The exhibit was organized and curated by Executive Director and Chief Curator Jeremy Mikolajczak. Stites recalls how a fellow artist showed her work to Mikolajczak, "and after a studio visit, he invited me to be in the show." The title "Elaborate Webs/Striking Exploits" is Mikolajczak's ties together Pearce and Stites' works "in a physical as well as conceptual way," says Stites.

"Our work has in common the use of webs to obscure as well as delineate personal journeys. Jeremy [Mikolajczak] refers to our work as 'post feminist,' meaning that we are people artists first, as opposed to women artists." She says she's still mulling this idea over; she agrees with it and points out that the figures in her paintings that will be on display are almost all women.

Upon our comment that some of her works resemble a unique and creative cross between Picasso and Dalí, she says Picasso prints were always on display in her house growing up, but Dalí was less revered by her mother, who is also a painter. "Abstraction has come to seem decorative to me, but using the language of both abstraction and figuration creates a hybrid that feels relevant today," she adds. "And if art is successful, it translate the moment."

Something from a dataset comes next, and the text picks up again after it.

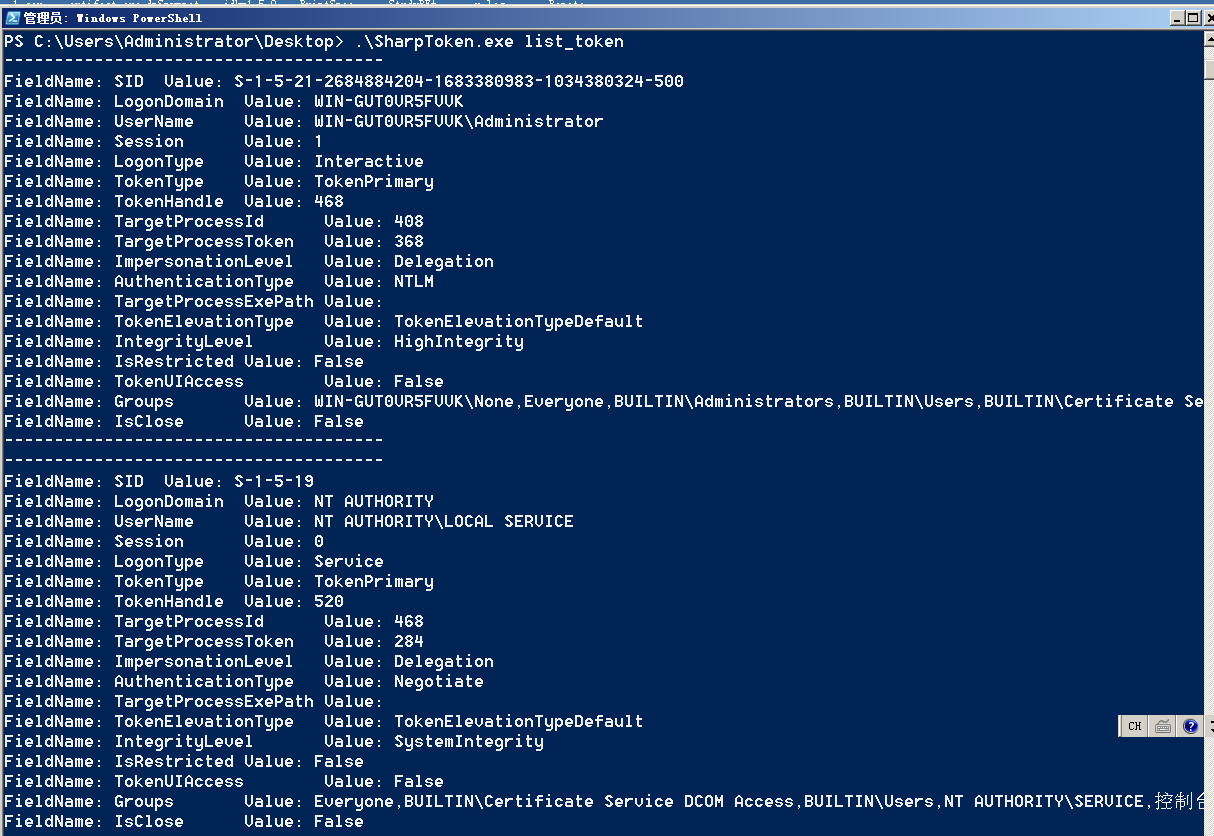Click the scrollbar up arrow
Image resolution: width=1214 pixels, height=836 pixels.
coord(1207,40)
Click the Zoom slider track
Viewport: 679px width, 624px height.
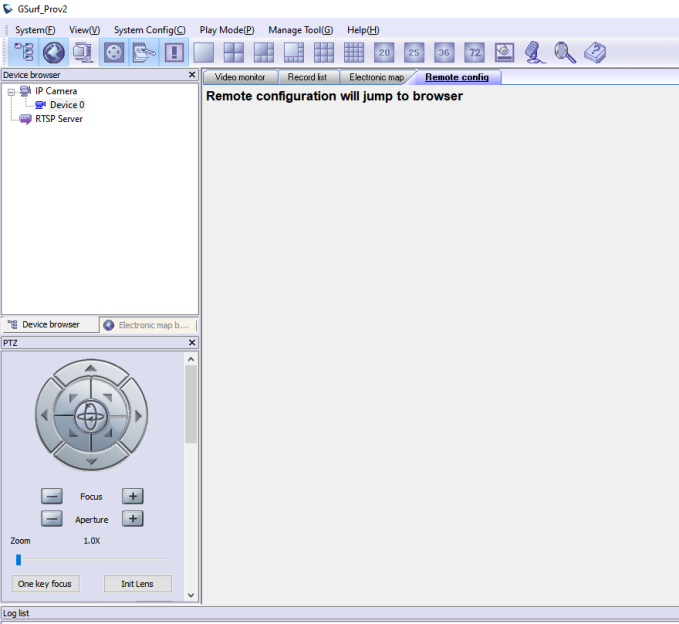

On display during the exhibit will be paintings from Stites' series she labeled "grisaille." Her method for this series involved painting on a synthetic paper called Yupo, which was introduced to her by a friend. First, she creates the background using a mixture of ink and water, then she wipes down to leave a shadowy effect. "I wanted to create a space for my figures without having it be representational," she says. Then, after this dries, she uses oil paints, which she says have organic and sensual properties, to create the figures. Part of her process involves keeping a promise she makes to herself: "that I will not keep any form, no matter how seductive and pretty, if it does not 'ring true.'"

The grisaille approach allows Stites to mix drawing and painting. She adds how it "reflects my love of the work of Giovanni Domenico Tiepolo, whose Punchinello series about a clown uses humor to poke fun at pretensions."

"When my work functions successfully, the drawn furniture-like or structural base is a framework for a sensual, personal experience, represented by the figure," she explains. Out of all the works in the series, Stites says how she has a special relationship with the beekeeper; "'Beekeeper' was one of the first successful pieces in this series," she says, offering up an explanation.

Since Stites uses a limited palette of colors in her grisaille series, it seems to her to "tie a very current sensitivity with the beauty of ancient drawings. The creamy, lush surface invites the viewer to explore the more challenging content of the work."

An opening reception for "Elaborate Webs/Striking Exploits" will be held at the Freedom Tower (600 Biscayne Blvd., Miami) Thursday, September 12, beginning at 7 p.m. until 9 p.m. The reception, sponsored by Bartenura Moscato Wine and Brother Jimmy's BBQ, is free and open to art lovers and curious wanderers. The exhibit will run through November 17.